Medication Monitor

Generic Name (Trade Name—Company)
October 18, 2012


First agent approved for serious eye condition


Treatment of symptomatic vitreomacular adhesion

FDA and ThromboGenics announced the approval of ocriplasmin for the treatment of symptomatic vitreomacular adhesion, a progressive sight-threatening condition. This is the first pharmacological agent to be approved for this indication. Ocriplasmin is a proteolytic enzyme that breaks down proteins in the eye responsible for vitreomacular adhesion.

Vitreomacular adhesion can contribute to eye problems if the vitreous starts to move away from the macula, resulting in damage of the macula because of pulling or tugging. The breakdown of proteins responsible for this condition by ocriplasmin allows for a better separation between the vitreous and macula and can reduce the chances that tugging will occur. The alternative treatment for this condition is a surgical procedure called a vitrectomy.

Approval was based on data from two Phase III clinical studies involving 652 patients with symptomatic vitreomacular adhesion. Patients were randomly assigned to receive a single injection of ocriplasmin into the eye or placebo and were evaluated over the next 28 days for efficacy and over a 6-month period for safety. Results from the trials showed that ocriplasmin was superior to placebo for achieving resolution of symptomatic vitreomacular adhesion (26.5% vs. 10.1%, P < 0.01).

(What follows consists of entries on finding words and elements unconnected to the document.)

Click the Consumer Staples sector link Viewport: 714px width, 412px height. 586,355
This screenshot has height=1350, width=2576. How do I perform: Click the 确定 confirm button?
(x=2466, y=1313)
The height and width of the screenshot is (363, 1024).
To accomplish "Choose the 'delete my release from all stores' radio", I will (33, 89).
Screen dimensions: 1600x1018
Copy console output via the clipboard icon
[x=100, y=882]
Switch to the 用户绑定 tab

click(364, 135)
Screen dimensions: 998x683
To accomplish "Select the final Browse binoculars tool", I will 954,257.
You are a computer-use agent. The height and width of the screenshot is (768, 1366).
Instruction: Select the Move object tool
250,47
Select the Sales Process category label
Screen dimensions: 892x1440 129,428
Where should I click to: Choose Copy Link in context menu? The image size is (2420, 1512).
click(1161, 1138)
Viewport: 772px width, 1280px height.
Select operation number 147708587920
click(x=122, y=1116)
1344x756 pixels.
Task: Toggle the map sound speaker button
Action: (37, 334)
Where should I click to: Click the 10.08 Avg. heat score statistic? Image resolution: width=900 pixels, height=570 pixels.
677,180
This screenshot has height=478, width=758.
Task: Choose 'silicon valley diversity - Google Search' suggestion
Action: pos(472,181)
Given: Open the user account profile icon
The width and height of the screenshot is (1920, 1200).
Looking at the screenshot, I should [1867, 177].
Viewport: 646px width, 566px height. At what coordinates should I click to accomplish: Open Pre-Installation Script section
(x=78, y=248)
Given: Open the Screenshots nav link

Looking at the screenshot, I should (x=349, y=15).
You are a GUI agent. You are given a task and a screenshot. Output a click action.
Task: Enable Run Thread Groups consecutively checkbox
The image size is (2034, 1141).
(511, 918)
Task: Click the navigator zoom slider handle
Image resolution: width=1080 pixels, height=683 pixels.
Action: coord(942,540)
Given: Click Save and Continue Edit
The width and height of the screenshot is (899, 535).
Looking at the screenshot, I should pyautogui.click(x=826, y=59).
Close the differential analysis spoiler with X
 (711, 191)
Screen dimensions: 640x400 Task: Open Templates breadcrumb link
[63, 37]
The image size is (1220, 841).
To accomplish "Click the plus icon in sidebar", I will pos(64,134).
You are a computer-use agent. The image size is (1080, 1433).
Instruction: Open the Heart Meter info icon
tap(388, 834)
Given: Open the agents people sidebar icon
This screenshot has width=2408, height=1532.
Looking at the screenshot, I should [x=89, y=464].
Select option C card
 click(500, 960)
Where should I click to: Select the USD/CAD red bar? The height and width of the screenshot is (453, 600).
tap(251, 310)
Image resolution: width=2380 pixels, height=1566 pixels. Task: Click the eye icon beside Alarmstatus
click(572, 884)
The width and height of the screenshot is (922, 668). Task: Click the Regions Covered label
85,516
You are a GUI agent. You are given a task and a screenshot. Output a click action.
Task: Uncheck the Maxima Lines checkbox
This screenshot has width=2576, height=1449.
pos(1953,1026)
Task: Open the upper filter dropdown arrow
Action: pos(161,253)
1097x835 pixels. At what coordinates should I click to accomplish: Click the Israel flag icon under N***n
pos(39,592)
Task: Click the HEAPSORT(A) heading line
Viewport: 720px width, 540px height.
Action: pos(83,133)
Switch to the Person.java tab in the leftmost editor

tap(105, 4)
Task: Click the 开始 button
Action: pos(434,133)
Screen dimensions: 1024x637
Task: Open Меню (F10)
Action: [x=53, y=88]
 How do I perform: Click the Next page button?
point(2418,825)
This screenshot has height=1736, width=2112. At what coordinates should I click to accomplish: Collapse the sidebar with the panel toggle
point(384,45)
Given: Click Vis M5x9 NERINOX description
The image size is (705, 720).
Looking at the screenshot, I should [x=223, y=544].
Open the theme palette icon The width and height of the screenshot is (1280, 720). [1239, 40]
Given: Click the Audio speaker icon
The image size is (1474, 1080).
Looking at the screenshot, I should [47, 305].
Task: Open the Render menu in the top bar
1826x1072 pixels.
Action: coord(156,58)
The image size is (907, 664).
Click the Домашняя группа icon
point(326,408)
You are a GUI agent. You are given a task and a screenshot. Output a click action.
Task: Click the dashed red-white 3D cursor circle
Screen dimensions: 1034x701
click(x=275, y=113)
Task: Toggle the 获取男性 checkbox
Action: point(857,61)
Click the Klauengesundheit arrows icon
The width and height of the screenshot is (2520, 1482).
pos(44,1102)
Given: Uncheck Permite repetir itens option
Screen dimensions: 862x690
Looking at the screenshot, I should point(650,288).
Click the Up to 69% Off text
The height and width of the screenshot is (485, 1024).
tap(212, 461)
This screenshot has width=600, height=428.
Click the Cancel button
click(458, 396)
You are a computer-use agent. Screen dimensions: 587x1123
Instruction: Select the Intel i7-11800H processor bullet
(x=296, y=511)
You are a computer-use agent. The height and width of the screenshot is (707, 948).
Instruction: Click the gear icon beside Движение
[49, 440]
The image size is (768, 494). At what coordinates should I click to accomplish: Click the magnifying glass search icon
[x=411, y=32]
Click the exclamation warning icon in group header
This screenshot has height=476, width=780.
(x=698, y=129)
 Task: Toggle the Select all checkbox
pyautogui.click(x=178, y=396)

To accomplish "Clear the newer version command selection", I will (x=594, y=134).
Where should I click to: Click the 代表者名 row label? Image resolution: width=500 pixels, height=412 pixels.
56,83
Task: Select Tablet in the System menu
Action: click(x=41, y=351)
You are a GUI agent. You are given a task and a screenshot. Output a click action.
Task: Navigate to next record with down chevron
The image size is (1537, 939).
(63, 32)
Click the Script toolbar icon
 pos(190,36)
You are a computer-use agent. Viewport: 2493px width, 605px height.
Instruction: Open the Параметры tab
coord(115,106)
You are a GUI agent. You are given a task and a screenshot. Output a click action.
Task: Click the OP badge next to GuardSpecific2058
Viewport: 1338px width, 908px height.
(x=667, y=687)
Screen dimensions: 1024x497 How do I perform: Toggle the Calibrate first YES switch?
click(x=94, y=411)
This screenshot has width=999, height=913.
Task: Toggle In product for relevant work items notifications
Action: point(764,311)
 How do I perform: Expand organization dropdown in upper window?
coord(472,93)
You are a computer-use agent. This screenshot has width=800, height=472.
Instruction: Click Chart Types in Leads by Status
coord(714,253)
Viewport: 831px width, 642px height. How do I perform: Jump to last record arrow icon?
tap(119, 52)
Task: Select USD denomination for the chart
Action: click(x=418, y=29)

Treatment with ocriplasmin was associated with mainly transient ocular adverse events. The most common adverse events reported in patients treated with ocriplasmin were eye floaters, bleeding of the conjunctiva, eye pain, photopsia, blurred vision, unclear vision, vision loss, retinal edema, and macular edema.

The recommended dose of ocriplasmin is 0.125 mg (0.1 mL) of the diluted solution administered by intravitreal injection to the affected eye once as a single injection. The injection will be available in January 2013.